While the researchers infected their test species of bed bug by feeding them on mice infected with the parasite, and they demonstrated that Chagas can be transmitted by rubbing bed bug feces on exposed scratches on test mice to infect them, however, that’s only lab infection, it isn’t necessarily real world infection.  Their research has shown that bed bugs “can” transmit Chagas disease, but the real question is “do” they transmit Chagas disease? 

Many are saying this isn’t any big deal because bed bugs demonstrate poor “vector competence”, meaning it does not acquire, maintain or transmit an infectious disease at all, or not very effectively.  That remains to be seen since research in 1912 Argentine researchers showed mice became infected by eating bed bugs carrying the parasite.  That’s a bit of a game changer, and is ignored by authors who are attempting to downplay the potential for infection. 
What we do know for sure is this.  These “kissing bugs” live in the United States.
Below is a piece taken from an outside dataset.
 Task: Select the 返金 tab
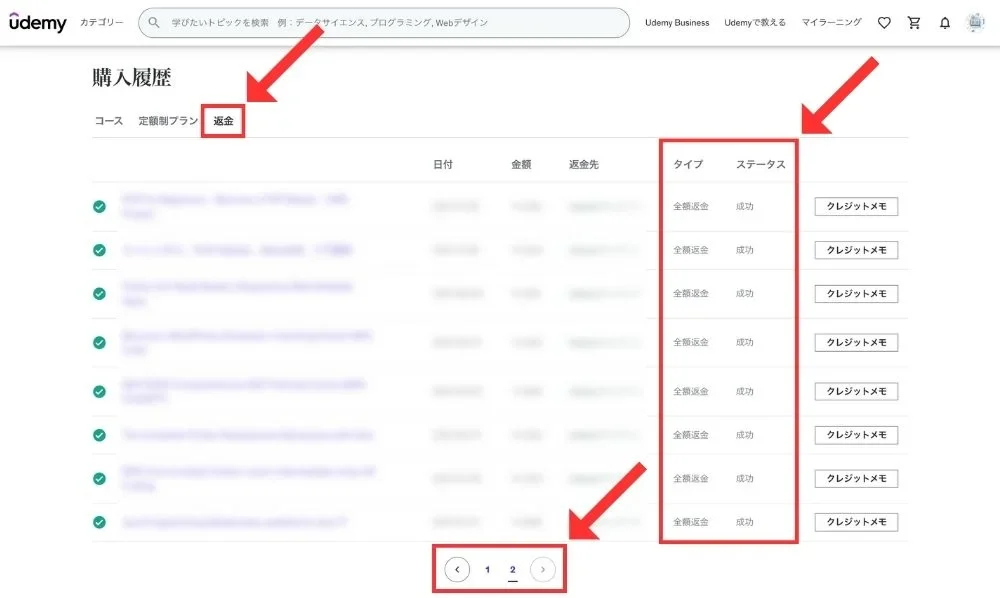point(223,121)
They are transmitting Chagas in the United States.  Many of the illegal immigrants that might be carrying this parasite have been dumped all over the United States.  The bed bug population has exploded within the United States to epidemic proportions creating a mathematical model for the spread of this disease.  We know the potential base load for transmission increases as the number of infections increase and the number of vectors increase, irrespective of how vector incompetent bed bugs may be.  It’s all in the numbers, and we need to take that seriously.
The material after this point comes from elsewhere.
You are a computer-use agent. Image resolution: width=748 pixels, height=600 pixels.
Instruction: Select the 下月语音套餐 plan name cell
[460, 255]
The researchers noted in the paper:
“The Key parameters that determine whether a vector-borne pathogen can be expected to spread through a population are codified in mathematical models”….. and “these parameters include the numerical ratio of vectors to hosts, the rate of contact between vectors and hosts, and the probability of infection transmission with each contact.  Notably he first two of these parameters are higher for bed bugs than triatomine bugs: bed bugs generally reach greater densities in infested households than triatomines, and feed about two times as often as T. infestans. 
Defecation rates were then compared and it was noted that bed bugs defecated more often but with a lower defecation index. 
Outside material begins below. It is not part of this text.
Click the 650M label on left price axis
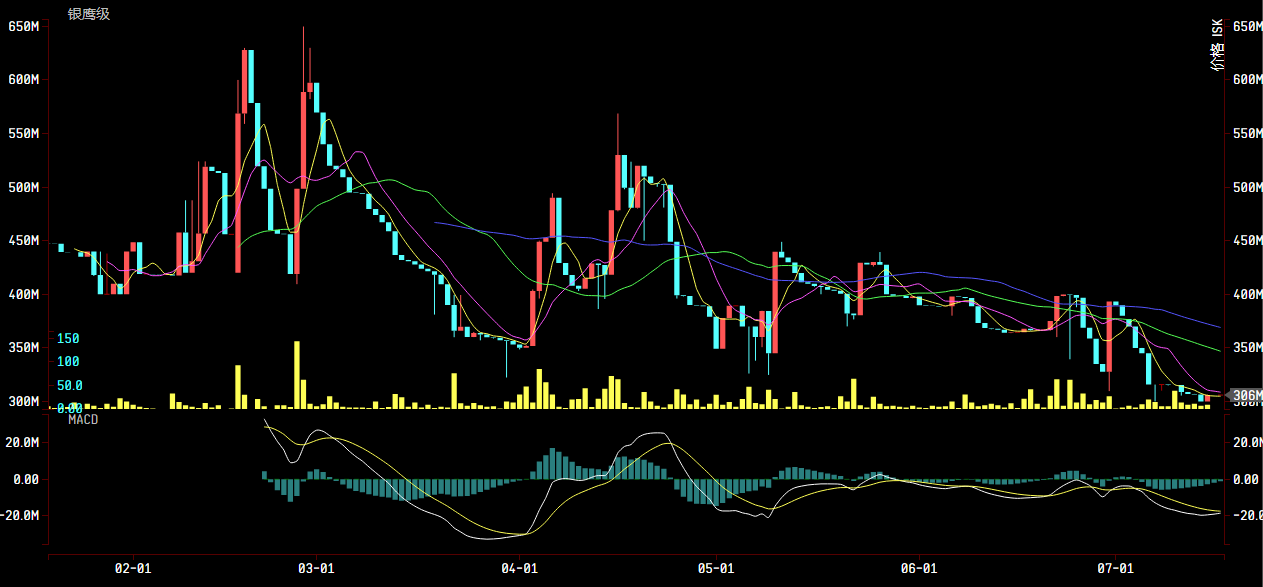The height and width of the screenshot is (587, 1263). click(24, 26)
What should we absolutely take away from all of this? 

All government entities need to come to the correct conclusion that bed bugs are a public health issue, not merely a pest.  All government entities need to understand the only preventive measure that works is the proper application of residual pesticides - claims of repairing and improving housing notwithstanding.  All government entities need to understand that the blame for all of this can be laid at the feet of the federal government for any number of irrational policies - the Environmental Protection Agency and the green movement for their unrelenting drive to eliminate pesticides of all categories from our arsenal of tools needed to keep the tribe healthy. 
And finally all government entities need to understand the United States was first society in all of human history to eliminate bed bugs.  When the boys came back from WWII bed bugs were ubiquitous!  Why?  Because they were here when they left.  But something changed!  The boys came back with DDT!   The answer then was inexpensive, effective, easy to use chemistry that was available to everyone.  That was the answer then and that must be the answer now or there will be no answer.  In short - if there are no bed bugs - there's no problem!